Instruction for the data below: set down exactly the lines from the line with "This screenshot has height=1444, width=2576." to the line with "Task: Expand the iOS app Select app dropdown", inclusive, and no others.

══ PROVIDED RECORDS ══

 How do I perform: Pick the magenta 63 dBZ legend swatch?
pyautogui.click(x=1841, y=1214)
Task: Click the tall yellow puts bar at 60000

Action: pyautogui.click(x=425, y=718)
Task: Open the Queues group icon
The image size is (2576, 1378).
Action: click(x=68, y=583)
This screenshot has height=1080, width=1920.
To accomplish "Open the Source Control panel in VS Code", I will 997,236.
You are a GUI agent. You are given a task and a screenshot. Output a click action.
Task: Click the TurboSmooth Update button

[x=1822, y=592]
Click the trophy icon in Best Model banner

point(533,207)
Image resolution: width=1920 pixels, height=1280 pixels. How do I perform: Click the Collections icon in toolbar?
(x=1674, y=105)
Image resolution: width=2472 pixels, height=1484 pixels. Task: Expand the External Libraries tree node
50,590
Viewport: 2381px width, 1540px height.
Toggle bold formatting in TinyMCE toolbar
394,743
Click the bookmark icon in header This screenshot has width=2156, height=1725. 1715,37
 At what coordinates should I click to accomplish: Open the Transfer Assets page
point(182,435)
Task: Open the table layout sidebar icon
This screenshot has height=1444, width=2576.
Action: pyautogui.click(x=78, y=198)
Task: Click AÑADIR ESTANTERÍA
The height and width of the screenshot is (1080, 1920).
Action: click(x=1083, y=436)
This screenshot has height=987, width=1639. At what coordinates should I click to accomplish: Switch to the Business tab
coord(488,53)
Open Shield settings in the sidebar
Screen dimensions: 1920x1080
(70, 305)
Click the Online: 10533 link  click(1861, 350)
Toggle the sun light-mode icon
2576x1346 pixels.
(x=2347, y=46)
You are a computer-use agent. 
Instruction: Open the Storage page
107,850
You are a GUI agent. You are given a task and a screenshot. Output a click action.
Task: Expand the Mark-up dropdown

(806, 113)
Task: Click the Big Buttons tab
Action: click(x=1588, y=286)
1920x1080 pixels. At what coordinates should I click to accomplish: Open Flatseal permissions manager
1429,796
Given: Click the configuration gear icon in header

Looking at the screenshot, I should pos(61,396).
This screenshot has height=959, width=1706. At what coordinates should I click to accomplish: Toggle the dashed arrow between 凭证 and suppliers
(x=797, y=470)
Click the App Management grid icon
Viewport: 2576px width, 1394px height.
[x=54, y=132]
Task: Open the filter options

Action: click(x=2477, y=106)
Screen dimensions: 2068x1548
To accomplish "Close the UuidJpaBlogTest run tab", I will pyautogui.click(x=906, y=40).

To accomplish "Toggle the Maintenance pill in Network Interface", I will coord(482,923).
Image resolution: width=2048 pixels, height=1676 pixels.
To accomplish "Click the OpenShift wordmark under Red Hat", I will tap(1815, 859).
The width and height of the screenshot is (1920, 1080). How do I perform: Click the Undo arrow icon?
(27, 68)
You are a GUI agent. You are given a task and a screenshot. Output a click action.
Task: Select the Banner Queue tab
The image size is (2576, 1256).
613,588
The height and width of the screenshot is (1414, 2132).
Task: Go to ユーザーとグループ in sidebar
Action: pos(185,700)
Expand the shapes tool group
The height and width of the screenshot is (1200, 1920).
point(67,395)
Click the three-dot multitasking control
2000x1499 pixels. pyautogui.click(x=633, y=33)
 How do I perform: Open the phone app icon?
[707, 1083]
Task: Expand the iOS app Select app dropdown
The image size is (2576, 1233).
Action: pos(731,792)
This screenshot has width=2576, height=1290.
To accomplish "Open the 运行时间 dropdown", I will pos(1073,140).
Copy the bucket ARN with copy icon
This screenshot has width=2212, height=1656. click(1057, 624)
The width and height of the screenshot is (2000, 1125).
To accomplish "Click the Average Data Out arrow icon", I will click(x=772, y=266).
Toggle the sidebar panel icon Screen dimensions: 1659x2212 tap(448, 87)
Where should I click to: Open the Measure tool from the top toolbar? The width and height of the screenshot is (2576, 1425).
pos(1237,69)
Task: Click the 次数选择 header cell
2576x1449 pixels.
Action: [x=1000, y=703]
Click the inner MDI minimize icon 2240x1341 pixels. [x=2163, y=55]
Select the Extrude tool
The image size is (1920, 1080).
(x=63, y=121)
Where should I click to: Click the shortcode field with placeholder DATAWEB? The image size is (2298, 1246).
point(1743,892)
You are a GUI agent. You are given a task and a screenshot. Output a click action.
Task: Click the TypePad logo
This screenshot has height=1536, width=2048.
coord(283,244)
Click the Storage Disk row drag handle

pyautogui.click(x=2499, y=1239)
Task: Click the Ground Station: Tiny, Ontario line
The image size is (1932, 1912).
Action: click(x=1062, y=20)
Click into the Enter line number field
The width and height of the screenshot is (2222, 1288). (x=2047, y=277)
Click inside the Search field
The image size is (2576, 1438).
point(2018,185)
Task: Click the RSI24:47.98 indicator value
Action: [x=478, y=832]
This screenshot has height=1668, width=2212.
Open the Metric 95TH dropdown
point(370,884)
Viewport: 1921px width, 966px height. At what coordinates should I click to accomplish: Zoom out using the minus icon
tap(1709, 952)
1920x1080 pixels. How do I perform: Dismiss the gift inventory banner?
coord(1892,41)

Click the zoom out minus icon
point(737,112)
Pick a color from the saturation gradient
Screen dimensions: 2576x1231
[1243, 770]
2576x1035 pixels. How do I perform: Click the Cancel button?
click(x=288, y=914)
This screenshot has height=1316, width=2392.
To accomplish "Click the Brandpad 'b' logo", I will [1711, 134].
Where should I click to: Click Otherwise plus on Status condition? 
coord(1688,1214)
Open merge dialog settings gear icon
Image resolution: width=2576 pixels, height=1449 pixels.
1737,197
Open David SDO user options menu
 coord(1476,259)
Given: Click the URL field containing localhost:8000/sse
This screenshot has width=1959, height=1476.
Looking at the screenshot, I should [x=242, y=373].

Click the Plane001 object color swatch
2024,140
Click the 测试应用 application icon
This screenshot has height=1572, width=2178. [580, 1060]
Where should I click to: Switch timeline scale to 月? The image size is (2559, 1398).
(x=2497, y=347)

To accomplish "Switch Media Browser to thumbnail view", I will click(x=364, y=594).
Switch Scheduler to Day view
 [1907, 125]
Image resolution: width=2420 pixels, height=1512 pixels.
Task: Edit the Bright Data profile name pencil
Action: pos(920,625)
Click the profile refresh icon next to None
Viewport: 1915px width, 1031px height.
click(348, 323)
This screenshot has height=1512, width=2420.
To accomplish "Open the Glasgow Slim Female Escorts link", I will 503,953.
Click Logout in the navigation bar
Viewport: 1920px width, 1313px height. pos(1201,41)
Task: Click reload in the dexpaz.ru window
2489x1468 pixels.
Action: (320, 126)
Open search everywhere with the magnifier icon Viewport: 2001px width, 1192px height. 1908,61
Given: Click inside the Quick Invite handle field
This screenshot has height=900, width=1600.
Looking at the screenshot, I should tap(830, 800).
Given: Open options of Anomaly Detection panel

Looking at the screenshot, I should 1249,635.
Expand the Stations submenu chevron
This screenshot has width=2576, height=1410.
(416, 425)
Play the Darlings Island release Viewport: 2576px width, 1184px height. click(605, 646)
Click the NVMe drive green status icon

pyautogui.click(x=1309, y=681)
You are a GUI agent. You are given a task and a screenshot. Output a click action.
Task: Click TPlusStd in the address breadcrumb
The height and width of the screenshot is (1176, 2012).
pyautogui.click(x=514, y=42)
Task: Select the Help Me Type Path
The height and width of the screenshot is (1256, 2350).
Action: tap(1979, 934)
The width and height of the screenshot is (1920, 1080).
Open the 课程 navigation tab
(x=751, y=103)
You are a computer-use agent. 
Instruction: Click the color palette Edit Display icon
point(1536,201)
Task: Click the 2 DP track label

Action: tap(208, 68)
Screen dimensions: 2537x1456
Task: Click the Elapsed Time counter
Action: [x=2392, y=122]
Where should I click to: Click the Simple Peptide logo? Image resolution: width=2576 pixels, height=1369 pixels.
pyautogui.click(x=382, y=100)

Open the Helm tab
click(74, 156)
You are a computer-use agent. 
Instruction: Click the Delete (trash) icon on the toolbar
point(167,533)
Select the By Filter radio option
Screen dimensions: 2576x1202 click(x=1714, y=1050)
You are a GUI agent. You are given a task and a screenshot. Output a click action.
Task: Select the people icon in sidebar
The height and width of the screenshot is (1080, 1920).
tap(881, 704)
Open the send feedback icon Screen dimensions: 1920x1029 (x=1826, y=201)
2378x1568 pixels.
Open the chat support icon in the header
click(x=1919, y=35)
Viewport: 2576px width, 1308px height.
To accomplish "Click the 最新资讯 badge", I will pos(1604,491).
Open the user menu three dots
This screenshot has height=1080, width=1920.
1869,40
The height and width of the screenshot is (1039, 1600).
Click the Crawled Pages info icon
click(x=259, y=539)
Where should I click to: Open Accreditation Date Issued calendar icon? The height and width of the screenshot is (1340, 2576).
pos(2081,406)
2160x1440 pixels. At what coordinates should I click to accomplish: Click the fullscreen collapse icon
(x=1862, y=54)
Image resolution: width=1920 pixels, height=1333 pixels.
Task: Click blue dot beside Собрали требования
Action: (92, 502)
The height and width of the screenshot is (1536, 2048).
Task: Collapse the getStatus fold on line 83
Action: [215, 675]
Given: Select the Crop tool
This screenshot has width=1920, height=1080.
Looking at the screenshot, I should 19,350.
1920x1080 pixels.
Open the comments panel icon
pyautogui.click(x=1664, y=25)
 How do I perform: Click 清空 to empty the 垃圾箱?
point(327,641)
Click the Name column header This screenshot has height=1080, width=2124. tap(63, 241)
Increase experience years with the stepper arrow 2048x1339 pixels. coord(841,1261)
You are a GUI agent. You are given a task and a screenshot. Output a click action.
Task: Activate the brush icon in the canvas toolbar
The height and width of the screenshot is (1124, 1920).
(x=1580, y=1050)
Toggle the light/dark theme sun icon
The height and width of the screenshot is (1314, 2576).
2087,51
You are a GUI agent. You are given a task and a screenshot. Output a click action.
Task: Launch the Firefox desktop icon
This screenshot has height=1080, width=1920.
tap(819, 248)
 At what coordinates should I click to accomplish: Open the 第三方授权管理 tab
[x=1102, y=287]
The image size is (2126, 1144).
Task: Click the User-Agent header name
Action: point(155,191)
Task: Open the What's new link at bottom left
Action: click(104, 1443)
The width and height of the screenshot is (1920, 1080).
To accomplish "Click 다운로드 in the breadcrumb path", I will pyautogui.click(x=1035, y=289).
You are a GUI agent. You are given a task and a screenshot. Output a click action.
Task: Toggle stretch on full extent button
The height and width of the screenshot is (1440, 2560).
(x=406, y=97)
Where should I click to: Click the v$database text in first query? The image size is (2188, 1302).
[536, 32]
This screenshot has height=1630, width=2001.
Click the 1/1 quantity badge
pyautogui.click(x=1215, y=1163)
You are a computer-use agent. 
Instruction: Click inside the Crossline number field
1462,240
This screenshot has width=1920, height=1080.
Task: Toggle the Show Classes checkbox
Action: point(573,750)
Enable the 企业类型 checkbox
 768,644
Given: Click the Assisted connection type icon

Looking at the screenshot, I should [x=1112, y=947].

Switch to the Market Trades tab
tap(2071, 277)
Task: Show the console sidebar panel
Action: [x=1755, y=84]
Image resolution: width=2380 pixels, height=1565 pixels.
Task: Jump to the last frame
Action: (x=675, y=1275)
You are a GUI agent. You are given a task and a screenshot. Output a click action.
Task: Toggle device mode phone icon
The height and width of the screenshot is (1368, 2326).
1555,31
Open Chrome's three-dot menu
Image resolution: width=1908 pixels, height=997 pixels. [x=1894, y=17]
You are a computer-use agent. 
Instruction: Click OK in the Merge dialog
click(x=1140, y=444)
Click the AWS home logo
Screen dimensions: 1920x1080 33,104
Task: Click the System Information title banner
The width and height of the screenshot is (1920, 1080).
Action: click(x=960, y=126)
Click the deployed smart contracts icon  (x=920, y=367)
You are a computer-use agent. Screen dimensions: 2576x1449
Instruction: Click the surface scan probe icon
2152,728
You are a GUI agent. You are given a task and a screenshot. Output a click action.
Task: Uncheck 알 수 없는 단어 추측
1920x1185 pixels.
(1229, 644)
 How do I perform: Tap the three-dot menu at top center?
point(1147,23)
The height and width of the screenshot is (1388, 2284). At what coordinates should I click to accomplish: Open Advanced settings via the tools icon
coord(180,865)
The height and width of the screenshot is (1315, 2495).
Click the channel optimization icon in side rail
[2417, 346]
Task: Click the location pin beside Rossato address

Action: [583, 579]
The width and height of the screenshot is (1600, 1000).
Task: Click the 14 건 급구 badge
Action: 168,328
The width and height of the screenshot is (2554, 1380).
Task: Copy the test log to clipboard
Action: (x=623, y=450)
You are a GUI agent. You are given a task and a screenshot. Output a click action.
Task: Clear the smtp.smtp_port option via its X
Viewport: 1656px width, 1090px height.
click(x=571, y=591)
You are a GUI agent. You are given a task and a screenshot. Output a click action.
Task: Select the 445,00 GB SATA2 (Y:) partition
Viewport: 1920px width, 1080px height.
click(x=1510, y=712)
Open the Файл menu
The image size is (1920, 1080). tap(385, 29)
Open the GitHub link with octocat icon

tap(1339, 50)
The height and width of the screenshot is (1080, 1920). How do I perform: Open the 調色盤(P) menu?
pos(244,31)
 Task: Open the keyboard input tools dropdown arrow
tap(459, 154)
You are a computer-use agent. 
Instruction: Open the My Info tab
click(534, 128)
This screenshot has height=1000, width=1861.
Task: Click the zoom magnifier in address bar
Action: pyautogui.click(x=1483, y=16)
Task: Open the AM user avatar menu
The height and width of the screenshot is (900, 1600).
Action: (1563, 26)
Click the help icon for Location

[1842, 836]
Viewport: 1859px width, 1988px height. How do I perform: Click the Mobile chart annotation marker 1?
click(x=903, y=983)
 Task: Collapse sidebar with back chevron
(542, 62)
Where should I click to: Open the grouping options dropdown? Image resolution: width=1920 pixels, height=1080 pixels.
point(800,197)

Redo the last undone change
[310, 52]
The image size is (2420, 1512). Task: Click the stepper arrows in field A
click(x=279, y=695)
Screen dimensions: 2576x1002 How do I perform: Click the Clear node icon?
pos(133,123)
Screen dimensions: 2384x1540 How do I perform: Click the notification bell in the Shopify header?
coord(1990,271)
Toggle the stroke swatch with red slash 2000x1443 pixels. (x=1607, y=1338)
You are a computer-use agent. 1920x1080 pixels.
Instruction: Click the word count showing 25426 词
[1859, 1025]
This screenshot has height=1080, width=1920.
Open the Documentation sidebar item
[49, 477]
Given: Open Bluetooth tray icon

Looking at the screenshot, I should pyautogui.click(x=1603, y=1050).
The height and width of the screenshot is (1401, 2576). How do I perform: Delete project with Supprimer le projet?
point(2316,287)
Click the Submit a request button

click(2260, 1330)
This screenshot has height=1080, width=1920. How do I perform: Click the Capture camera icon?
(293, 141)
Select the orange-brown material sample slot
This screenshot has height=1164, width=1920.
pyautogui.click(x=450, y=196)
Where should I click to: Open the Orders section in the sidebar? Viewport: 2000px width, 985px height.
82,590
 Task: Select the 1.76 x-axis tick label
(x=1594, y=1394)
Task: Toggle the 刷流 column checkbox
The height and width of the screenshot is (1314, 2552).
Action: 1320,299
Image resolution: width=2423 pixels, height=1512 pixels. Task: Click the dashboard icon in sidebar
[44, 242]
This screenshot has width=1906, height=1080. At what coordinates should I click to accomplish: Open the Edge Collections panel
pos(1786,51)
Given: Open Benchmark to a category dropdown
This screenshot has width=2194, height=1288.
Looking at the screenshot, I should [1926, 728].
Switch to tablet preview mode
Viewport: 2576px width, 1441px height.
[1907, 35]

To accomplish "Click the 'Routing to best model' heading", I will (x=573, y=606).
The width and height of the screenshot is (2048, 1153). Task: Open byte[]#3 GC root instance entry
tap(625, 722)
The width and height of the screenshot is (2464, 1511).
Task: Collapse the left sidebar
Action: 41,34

═══

**REPLY**
This screenshot has height=1444, width=2576.
Action: pyautogui.click(x=78, y=198)
Task: Click AÑADIR ESTANTERÍA
The height and width of the screenshot is (1080, 1920).
Action: click(x=1083, y=436)
This screenshot has height=987, width=1639. At what coordinates should I click to accomplish: Switch to the Business tab
coord(488,53)
Open Shield settings in the sidebar
Screen dimensions: 1920x1080
(70, 305)
Click the Online: 10533 link  click(1861, 350)
Toggle the sun light-mode icon
2576x1346 pixels.
(x=2347, y=46)
You are a computer-use agent. 
Instruction: Open the Storage page
107,850
You are a GUI agent. You are given a task and a screenshot. Output a click action.
Task: Expand the Mark-up dropdown

(806, 113)
Task: Click the Big Buttons tab
Action: click(x=1588, y=286)
1920x1080 pixels. At what coordinates should I click to accomplish: Open Flatseal permissions manager
1429,796
Given: Click the configuration gear icon in header

Looking at the screenshot, I should pos(61,396).
This screenshot has height=959, width=1706. At what coordinates should I click to accomplish: Toggle the dashed arrow between 凭证 and suppliers
(x=797, y=470)
Click the App Management grid icon
Viewport: 2576px width, 1394px height.
[x=54, y=132]
Task: Open the filter options

Action: click(x=2477, y=106)
Screen dimensions: 2068x1548
To accomplish "Close the UuidJpaBlogTest run tab", I will pyautogui.click(x=906, y=40).

To accomplish "Toggle the Maintenance pill in Network Interface", I will coord(482,923).
Image resolution: width=2048 pixels, height=1676 pixels.
To accomplish "Click the OpenShift wordmark under Red Hat", I will tap(1815, 859).
The width and height of the screenshot is (1920, 1080). How do I perform: Click the Undo arrow icon?
(27, 68)
You are a GUI agent. You are given a task and a screenshot. Output a click action.
Task: Select the Banner Queue tab
The image size is (2576, 1256).
613,588
The height and width of the screenshot is (1414, 2132).
Task: Go to ユーザーとグループ in sidebar
Action: pos(185,700)
Expand the shapes tool group
The height and width of the screenshot is (1200, 1920).
point(67,395)
Click the three-dot multitasking control
2000x1499 pixels. pyautogui.click(x=633, y=33)
 How do I perform: Open the phone app icon?
[707, 1083]
Task: Expand the iOS app Select app dropdown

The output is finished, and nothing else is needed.